Quirky timing this week led to just one post for subscribers to the Athletic, a scouting notebook on Gage Wood, Gavin Fien, Eli Willits, and some other Nats/Orioles prospects. I’ve got at least two already on the docket for this upcoming week.
I appeared on the Rates & Barrels podcast to talk about my top 50 prospects, which you can get on Apple, Youtube, or directly on our site.
My free email newsletter is still free and still infrequent. I also posted a new video about hitting 20 years as a full-time baseball writer to Instagram and TikTok.
- Longreads first: Old Apostolic Lutheran Church leaders have ignored child sex abuse within its ranks for generations, and refused to report these crimes to the police, according to a new report from ProPublica. Church teachings also tell victims that they can’t speak about the crimes against them once the abuser has been “forgiven.” Excuse me if I find it impossible to distinguish this from a cult.
- Companies that “donated” to Trump’s ballroom boondoggle subsequently took home over $50 billion in government contracts, according to a report in the Washington Post.
- The New Yorker exposes how private prisons increase their profits by starving inmates.
- TechCrunch writer and Bluesky board member Mike Masnick writes about how decentralization is one way to combat the enshittification that has ruined the major tech services over the last fiteen years, notably social media.
- In their annual report on the use of sexual violence in war zones, the United Nations listed Israeli forces, both armed and security, along with Hamas and Russia, documenting at least nine cases of Gazans raped by IDF or Israeli prison security members.
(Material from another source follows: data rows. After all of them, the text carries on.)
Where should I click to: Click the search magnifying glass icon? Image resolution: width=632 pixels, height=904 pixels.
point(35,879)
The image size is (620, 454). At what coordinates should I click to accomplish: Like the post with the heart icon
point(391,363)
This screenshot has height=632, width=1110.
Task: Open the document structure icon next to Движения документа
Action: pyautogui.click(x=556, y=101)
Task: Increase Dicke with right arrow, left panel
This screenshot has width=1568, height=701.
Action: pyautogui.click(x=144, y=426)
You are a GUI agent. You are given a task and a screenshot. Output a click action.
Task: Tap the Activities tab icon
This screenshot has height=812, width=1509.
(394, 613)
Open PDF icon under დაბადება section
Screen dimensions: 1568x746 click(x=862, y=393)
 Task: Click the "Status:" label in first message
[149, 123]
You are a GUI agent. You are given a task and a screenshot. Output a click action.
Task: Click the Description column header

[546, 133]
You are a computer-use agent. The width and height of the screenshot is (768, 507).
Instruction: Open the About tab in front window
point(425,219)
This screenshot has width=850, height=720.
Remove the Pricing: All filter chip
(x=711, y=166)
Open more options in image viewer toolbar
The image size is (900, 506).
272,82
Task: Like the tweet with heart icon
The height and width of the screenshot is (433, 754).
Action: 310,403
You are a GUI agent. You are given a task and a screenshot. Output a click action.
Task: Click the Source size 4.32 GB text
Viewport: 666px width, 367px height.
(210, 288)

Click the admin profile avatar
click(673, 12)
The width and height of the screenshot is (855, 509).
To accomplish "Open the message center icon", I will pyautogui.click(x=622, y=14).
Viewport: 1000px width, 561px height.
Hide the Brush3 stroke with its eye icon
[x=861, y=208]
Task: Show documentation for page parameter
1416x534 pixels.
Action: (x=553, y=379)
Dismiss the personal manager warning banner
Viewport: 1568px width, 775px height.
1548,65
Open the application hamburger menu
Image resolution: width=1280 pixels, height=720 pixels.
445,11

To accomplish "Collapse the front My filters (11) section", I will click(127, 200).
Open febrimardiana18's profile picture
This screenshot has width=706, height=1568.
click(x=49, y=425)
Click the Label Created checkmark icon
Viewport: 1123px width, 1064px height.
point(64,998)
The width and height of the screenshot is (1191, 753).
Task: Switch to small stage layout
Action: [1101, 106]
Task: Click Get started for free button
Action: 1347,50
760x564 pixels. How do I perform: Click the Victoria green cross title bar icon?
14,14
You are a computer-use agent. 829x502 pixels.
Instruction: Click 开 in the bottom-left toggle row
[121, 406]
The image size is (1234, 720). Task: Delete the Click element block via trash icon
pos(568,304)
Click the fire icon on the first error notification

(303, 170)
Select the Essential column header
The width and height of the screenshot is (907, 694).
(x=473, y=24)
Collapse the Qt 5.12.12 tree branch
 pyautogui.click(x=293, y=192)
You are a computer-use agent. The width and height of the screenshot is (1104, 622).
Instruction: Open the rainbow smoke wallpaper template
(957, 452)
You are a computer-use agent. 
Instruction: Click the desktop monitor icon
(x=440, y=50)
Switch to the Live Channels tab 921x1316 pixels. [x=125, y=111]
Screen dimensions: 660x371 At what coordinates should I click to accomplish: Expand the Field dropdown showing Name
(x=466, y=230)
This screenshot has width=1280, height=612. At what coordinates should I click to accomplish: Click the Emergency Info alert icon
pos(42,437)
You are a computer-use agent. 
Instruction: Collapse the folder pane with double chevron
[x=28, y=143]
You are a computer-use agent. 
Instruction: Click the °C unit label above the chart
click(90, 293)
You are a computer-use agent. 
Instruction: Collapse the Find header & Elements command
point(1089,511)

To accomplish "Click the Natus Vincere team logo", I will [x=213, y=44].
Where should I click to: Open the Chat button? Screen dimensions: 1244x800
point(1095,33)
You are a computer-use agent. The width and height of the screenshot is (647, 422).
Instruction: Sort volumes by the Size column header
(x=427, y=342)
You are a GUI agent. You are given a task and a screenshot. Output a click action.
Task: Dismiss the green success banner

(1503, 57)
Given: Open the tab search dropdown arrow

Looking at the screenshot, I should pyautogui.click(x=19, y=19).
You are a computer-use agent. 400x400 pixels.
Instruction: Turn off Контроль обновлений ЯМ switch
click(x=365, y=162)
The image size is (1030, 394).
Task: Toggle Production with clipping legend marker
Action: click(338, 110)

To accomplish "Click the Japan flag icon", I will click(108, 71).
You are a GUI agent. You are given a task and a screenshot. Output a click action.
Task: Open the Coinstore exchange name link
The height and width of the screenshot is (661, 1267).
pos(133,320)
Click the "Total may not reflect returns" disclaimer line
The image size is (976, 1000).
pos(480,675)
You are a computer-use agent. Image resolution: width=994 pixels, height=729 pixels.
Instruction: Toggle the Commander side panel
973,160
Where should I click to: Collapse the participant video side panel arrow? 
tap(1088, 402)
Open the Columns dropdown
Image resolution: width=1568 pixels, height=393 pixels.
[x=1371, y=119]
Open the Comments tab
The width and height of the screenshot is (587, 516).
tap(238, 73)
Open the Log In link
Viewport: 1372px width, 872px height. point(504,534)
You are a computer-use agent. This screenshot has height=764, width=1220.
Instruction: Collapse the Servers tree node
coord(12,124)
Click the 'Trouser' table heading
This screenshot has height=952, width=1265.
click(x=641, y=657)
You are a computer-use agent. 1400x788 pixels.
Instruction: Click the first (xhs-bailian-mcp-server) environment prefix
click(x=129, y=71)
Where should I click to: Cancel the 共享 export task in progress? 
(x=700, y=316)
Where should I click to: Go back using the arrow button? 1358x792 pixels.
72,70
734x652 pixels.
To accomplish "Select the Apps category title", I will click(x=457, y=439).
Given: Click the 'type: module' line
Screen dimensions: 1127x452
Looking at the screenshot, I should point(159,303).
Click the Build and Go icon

- One in sixteen pardoned J6 insurrectionists have been arrested again for new crimes, including child molestation and homicide.
- Scientific American revisits the unsolved Riemann Hypothesis, one of the Millennium Prize problems that would net the person or team who solves it $1 million, but which isn’t a major research focus because its solution may not have many practical applications – it’s just interesting. There’s a great book about the hypothesis called Prime Obsession, which I reviewed back in 2010.
- The Chapel Hill High School yearbook omitted twelve graduating students with disabilities. The school claims it wasn’t intentional. Uh-huh.
- A devastating flesh-eating parasite called a screwworm that regularly devastated U.S. cattle farms until the 1960s has reappeared in Texas, just in time for an Administration that has slashed budgets for food safety and epidemic prevention.
- Vaccine denialism is leading to more cases of preventable diseases in hospitals, which threatens to further their spread, while doctors are also seeing idiot adults refusing tetanus shots.
- In the department of what the actual fuck: The Minnesota Republican Party held a moment of silence for convicted murderer Derek Chauvin at its state convention.
- A.G. Sulzberger, the publisher of The New York Times, gave a speech that criticized AI companies for their willful ignorance of copyrights and the likely impacts on the journalism industry, even as the Times Guild, the union that represents the paper’s journalists, has said the Times hasinsufficient guardrails around AI use.
- From the great Jamelle Bouie: America Broke Something When It Gave Trump a Second Chance.
- Druid City Games has a Gamefound crowdfunding page up for Bloodstone, an “epic dice combat game” for 1-5 players.